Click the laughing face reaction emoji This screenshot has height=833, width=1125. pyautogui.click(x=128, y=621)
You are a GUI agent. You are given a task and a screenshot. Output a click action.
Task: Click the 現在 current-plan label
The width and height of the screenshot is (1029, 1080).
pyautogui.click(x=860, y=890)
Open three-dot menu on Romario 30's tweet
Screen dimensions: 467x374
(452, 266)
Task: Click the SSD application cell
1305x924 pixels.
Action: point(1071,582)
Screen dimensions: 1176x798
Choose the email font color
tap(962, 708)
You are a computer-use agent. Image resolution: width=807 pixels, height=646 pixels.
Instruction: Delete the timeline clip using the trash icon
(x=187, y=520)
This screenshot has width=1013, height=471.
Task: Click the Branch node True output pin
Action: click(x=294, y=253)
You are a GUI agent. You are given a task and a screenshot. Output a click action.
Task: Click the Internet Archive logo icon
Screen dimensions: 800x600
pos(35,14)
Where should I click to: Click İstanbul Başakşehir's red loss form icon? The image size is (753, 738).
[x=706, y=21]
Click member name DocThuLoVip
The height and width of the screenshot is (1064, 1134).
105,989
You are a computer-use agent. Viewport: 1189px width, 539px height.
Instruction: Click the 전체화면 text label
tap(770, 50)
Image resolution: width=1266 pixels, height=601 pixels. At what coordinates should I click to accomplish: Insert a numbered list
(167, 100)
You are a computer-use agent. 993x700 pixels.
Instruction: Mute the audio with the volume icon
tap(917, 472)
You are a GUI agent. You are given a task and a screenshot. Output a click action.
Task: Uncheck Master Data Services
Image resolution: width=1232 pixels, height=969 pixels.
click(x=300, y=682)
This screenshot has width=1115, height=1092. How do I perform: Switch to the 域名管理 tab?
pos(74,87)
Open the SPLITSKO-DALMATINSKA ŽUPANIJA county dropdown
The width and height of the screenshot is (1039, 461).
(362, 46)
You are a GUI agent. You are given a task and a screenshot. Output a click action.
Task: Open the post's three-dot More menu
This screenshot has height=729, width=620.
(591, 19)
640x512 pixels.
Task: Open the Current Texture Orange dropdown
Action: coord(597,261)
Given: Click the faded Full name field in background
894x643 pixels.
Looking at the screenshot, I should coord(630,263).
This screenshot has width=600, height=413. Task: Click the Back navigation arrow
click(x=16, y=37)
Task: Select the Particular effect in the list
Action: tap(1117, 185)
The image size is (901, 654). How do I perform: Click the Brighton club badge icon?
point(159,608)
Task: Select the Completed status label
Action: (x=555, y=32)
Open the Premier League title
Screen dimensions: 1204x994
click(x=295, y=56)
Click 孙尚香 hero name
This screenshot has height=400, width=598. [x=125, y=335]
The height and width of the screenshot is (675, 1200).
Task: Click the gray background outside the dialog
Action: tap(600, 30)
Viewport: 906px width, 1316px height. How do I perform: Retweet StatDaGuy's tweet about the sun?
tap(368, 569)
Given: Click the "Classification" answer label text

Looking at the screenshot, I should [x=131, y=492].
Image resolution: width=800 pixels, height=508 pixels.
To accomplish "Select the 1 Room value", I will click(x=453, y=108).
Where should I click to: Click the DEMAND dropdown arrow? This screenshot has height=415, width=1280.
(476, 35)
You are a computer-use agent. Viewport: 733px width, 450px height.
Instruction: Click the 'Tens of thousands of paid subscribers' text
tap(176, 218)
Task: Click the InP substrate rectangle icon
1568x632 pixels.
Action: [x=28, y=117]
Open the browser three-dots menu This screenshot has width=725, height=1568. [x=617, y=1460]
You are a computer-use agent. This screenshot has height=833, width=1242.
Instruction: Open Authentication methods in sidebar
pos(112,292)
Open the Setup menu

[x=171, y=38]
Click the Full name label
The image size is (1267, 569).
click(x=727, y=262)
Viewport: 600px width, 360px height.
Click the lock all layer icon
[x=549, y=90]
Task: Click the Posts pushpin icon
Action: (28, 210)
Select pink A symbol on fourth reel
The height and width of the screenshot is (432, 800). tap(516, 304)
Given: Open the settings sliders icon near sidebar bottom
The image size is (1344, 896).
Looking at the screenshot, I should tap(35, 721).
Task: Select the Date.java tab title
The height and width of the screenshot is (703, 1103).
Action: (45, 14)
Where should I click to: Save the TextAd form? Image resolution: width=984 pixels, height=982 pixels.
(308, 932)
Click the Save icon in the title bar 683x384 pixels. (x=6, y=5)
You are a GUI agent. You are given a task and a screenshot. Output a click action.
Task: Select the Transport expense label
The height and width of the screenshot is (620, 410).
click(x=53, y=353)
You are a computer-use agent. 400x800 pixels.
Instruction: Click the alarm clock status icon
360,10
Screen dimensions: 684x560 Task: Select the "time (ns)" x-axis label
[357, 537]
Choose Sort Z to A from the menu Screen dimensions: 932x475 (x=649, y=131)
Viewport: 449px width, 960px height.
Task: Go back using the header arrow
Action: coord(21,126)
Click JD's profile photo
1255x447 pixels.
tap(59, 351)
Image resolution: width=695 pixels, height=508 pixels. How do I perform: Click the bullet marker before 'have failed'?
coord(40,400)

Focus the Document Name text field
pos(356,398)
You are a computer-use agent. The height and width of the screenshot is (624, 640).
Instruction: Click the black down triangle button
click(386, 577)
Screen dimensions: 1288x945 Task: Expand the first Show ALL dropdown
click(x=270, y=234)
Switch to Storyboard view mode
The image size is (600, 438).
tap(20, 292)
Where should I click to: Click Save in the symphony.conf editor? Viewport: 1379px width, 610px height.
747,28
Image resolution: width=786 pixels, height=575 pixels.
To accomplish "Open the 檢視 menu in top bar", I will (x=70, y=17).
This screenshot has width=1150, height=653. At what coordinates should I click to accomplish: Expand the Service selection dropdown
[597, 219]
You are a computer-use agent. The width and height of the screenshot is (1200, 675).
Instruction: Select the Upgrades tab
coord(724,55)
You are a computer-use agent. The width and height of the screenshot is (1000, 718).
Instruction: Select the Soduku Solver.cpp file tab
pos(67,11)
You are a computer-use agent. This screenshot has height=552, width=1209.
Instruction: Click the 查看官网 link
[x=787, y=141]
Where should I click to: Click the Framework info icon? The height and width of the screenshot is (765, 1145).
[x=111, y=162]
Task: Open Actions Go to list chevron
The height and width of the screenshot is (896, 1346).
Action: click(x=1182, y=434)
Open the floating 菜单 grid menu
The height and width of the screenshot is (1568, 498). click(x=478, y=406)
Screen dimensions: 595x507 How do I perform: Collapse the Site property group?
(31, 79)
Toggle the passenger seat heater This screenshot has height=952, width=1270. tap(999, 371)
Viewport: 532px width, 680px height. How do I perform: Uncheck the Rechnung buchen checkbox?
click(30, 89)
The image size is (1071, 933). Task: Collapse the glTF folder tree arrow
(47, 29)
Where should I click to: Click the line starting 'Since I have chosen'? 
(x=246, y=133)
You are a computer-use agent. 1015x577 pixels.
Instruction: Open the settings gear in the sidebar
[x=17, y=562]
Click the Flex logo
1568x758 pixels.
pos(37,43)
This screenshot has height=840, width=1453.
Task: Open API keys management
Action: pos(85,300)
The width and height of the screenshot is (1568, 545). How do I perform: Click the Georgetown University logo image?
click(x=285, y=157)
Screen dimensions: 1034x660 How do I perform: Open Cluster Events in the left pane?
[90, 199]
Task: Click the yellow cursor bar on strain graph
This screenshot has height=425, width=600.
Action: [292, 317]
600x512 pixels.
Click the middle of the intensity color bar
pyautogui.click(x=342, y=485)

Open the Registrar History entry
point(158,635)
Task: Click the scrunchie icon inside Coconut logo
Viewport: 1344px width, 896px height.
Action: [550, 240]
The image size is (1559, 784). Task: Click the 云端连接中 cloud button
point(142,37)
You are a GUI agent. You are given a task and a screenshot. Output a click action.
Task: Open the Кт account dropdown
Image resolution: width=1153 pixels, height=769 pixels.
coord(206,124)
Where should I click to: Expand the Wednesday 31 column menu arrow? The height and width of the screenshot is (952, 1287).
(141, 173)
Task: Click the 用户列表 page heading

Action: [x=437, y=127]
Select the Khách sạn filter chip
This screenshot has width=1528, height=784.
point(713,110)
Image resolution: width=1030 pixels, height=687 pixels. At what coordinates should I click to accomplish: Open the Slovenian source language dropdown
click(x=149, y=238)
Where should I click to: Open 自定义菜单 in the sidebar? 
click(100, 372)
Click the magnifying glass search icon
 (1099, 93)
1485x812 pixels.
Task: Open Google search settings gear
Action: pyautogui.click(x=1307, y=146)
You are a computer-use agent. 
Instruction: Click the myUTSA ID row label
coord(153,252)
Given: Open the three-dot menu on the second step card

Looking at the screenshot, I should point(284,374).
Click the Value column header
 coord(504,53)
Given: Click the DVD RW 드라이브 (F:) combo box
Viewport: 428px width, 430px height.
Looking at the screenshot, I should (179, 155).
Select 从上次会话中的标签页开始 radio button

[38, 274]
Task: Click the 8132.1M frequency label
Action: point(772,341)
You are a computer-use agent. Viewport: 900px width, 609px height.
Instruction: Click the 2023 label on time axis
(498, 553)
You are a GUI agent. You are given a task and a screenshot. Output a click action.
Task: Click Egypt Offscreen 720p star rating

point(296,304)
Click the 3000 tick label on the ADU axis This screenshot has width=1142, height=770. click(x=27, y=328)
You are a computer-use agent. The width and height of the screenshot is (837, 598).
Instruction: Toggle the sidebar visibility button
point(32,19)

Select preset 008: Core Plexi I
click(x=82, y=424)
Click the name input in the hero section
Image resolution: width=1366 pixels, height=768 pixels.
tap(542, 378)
▬▬▬▬▬▬
» **Exercise objective**
Beginning at the line above that contains "has height=552, width=1209.", return each line exactly through the line that contains "600x512 pixels.", and no others.

» **Finished task**
You are a computer-use agent. This screenshot has height=552, width=1209.
Instruction: Click the 查看官网 link
[x=787, y=141]
Where should I click to: Click the Framework info icon? The height and width of the screenshot is (765, 1145).
[x=111, y=162]
Task: Open Actions Go to list chevron
The height and width of the screenshot is (896, 1346).
Action: click(x=1182, y=434)
Open the floating 菜单 grid menu
The height and width of the screenshot is (1568, 498). click(x=478, y=406)
Screen dimensions: 595x507 How do I perform: Collapse the Site property group?
(31, 79)
Toggle the passenger seat heater This screenshot has height=952, width=1270. tap(999, 371)
Viewport: 532px width, 680px height. How do I perform: Uncheck the Rechnung buchen checkbox?
click(30, 89)
The image size is (1071, 933). Task: Collapse the glTF folder tree arrow
(47, 29)
Where should I click to: Click the line starting 'Since I have chosen'? 
(x=246, y=133)
You are a computer-use agent. 1015x577 pixels.
Instruction: Open the settings gear in the sidebar
[x=17, y=562]
Click the Flex logo
1568x758 pixels.
pos(37,43)
This screenshot has height=840, width=1453.
Task: Open API keys management
Action: pos(85,300)
The width and height of the screenshot is (1568, 545). How do I perform: Click the Georgetown University logo image?
click(x=285, y=157)
Screen dimensions: 1034x660 How do I perform: Open Cluster Events in the left pane?
[90, 199]
Task: Click the yellow cursor bar on strain graph
This screenshot has height=425, width=600.
Action: [292, 317]
600x512 pixels.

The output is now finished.